■ **What the task asks**: From the PSO chapter descriptions below, list every specific case, environment, or problem to which PSO is said to be applied, leaving out the broad heading "machine learning problems."

This chapter is devoted to particle swarm optimization (PSO), from early precursors to contemporary standard variants. The presentation begins with the main inspiration source behind its development, followed by early variants and discussion on their parameters. Severe deficiencies of early variants are also pointed out and their solutions are reported in a relative historical order, bringing the reader to contemporary developments, considered as the state-of-the-art PSO variants today.
This chapter presents the fundamental concepts regarding the application of PSO on machine learning problems. The main objective in such problems is the training of computational models for performing classification and simulation tasks. It is not our intention to provide a literature review of the numerous relative applications. Instead, we aim at providing guidelines for the application and adaptation of PSO on this problem type. To achieve this, we focus on two representative cases, namely the training of artificial neural networks, and learning in fuzzy cognitive maps. In each case, the problem is first defined in a general framework, and then an illustrative example is provided to familiarize readers with the main procedures and possible obstacles that may arise during the optimization process.
This chapter discusses the workings of PSO in two research fields with special importance in real-world applications, namely noisy and dynamic environments. Noise simulation schemes are presented and experimental results on benchmark problems are reported. In addition, we present the application of PSO on a simulated real world problem, namely the particle identification by light scattering. Moreover, a hybrid scheme that incorporates PSO in particle filtering methods to estimate system states online is analyzed, and representative experimental results are reported. Finally, the combination of noisy and continuously changing environments is shortly discussed, providing illustrative graphical representations of performance for different PSO variants. The text focuses on providing the basic concepts and problem formulations, and suggesting experimental settings reported in literature, rather than on the bibliographical presentation of the (prohibitively extensive) literature.

■ **Information shown**:
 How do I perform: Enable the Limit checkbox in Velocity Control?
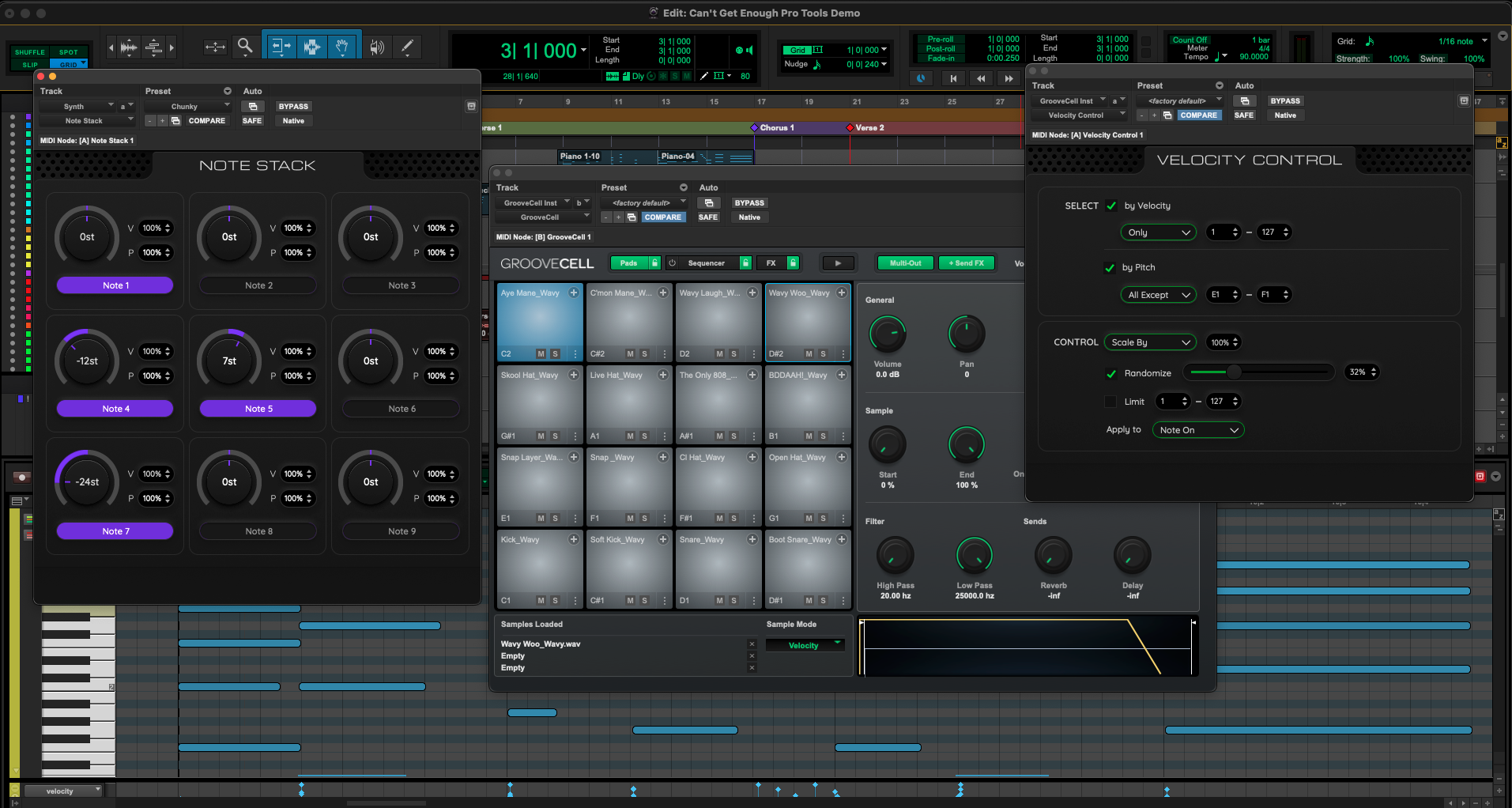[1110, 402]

■ **Written answer**:
- Training of artificial neural networks
- Learning in fuzzy cognitive maps
- Noisy environments
- Dynamic environments
- Particle identification by light scattering
- Online estimation of system states within particle filtering methods